Strange branching performance (original) (raw)

Vladimir Kozlov vladimir.kozlov at oracle.com
Thu Feb 13 17:03:57 PST 2014


First optimization, which replaced (CmpI (AndI src mask) zero) with (TestI src mask), gave slight improvement in my test.

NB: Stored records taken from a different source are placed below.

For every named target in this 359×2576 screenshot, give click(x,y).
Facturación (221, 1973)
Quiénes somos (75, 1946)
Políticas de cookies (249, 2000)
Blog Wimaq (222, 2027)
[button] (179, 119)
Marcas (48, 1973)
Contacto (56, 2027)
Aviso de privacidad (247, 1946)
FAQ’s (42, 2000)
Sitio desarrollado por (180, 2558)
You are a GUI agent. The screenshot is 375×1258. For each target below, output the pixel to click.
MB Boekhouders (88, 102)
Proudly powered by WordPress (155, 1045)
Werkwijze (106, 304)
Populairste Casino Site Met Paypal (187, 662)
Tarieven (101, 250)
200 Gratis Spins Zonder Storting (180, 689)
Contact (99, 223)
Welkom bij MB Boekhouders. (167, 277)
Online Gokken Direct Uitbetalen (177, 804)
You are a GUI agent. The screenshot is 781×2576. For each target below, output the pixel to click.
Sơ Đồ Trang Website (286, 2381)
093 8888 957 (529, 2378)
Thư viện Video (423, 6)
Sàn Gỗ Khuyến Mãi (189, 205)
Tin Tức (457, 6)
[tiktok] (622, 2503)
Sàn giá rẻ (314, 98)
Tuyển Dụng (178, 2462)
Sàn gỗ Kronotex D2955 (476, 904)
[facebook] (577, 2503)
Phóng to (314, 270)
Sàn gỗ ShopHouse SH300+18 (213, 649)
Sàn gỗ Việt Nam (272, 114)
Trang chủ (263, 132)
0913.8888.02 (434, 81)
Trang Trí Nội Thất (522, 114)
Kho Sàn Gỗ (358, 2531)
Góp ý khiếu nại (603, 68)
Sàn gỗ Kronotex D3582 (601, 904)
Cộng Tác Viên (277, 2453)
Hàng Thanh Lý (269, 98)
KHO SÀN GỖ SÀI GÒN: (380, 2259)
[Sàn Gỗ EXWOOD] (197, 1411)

Second optimization which converts if (P == Q) { X+Y } to data flow only:

     cmp     RDX, R9 # cadd_cmpEQMask
     seteq   RDX
     movzb   RDX, RDX
     add     RAX, RDX

gave improvement for JmhBranchingBenchmark test even above cmov code (cmov is still generated after 19% - it is separate problem):

PERCENTAGE: MEAN MIN MAX UNIT branchless: 8.511 8.475 8.547 ops/ms 5: 9.756 9.709 9.804 ops/ms 10: 9.709 9.709 9.709 ops/ms 15: 9.756 9.709 9.804 ops/ms 16: 9.709 9.709 9.709 ops/ms 17: 9.756 9.709 9.804 ops/ms 18: 9.756 9.709 9.804 ops/ms 19: 9.133 9.091 9.174 ops/ms 20: 9.133 9.091 9.174 ops/ms 30: 9.133 9.091 9.174 ops/ms 40: 9.133 9.091 9.174 ops/ms 50: 9.133 9.091 9.174 ops/ms

vs branches:

PERCENTAGE: MEAN MIN MAX UNIT branchless: 8.511 8.475 8.547 ops/ms 5: 8.889 8.850 8.929 ops/ms 10: 5.716 5.618 5.814 ops/ms 15: 4.320 4.310 4.329 ops/ms 16: 4.175 4.167 4.184 ops/ms 17: 3.929 3.922 3.937 ops/ms 18: 9.133 9.091 9.174 ops/ms 19: 9.133 9.091 9.174 ops/ms 20: 9.133 9.091 9.174 ops/ms 30: 9.133 9.091 9.174 ops/ms 40: 9.133 9.091 9.174 ops/ms 50: 9.133 9.091 9.174 ops/ms

Unfortunately for my test it gave regression but smaller then when using cmov:

testi time: 687 vs base testi time: 402 vs cmov testi time: 785

Vladimir

On 2/13/14 1:52 PM, Vladimir Kozlov wrote:

On 2/13/14 12:32 AM, Martin Grajcar wrote:

Hi Vladimir,

below I'm mostly talking to myself... you know learning by writing. It'd be nice if you could find something useful therein. On Thu, Feb 13, 2014 at 1:18 AM, Vladimir Kozlov <vladimir.kozlov at oracle.com <mailto:vladimir.kozlov at oracle.com>> wrote: Hi Martin, The issue is more complicated than I thought. The code I pointed before was added by me about 3 years ago for: 7097546: Optimize use of CMOVE instructions https://bugs.openjdk.java.net/_browse/JDK-7097546 <https://bugs.openjdk.java.net/browse/JDK-7097546> Changes were done to avoid 2x performance hit with cmov for code like next: public static int test(int result, int limit, int mask) { // mask = 15 for (int i = 0; i < limit; i++) { if ((i&mask) == 0) result++; // Non frequent } return result; } Cmov instruction has big flow - it requires an additional register.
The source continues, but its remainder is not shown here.